Task objective
Report each of the rows below that contains the word "height", matching case exactly.

Given entries
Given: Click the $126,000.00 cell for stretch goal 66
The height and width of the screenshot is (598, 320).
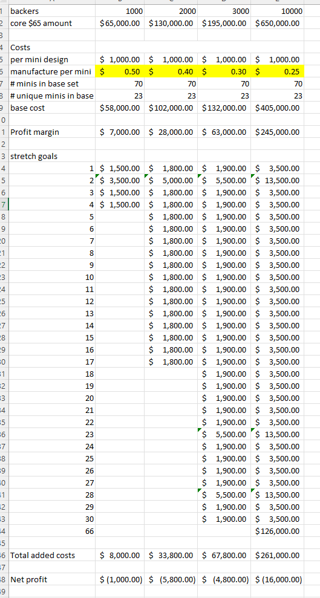Looking at the screenshot, I should pyautogui.click(x=277, y=531).
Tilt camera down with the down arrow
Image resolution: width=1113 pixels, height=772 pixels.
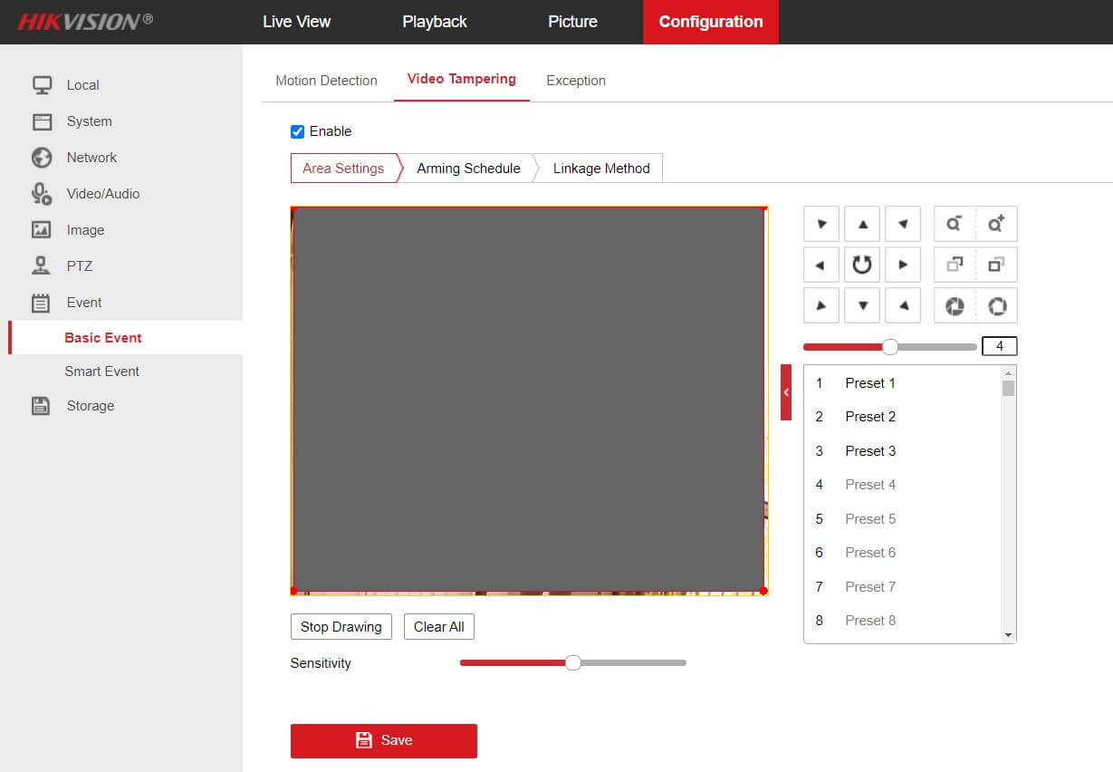coord(862,305)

In response
The height and width of the screenshot is (598, 320).
Image resolution: width=1113 pixels, height=772 pixels.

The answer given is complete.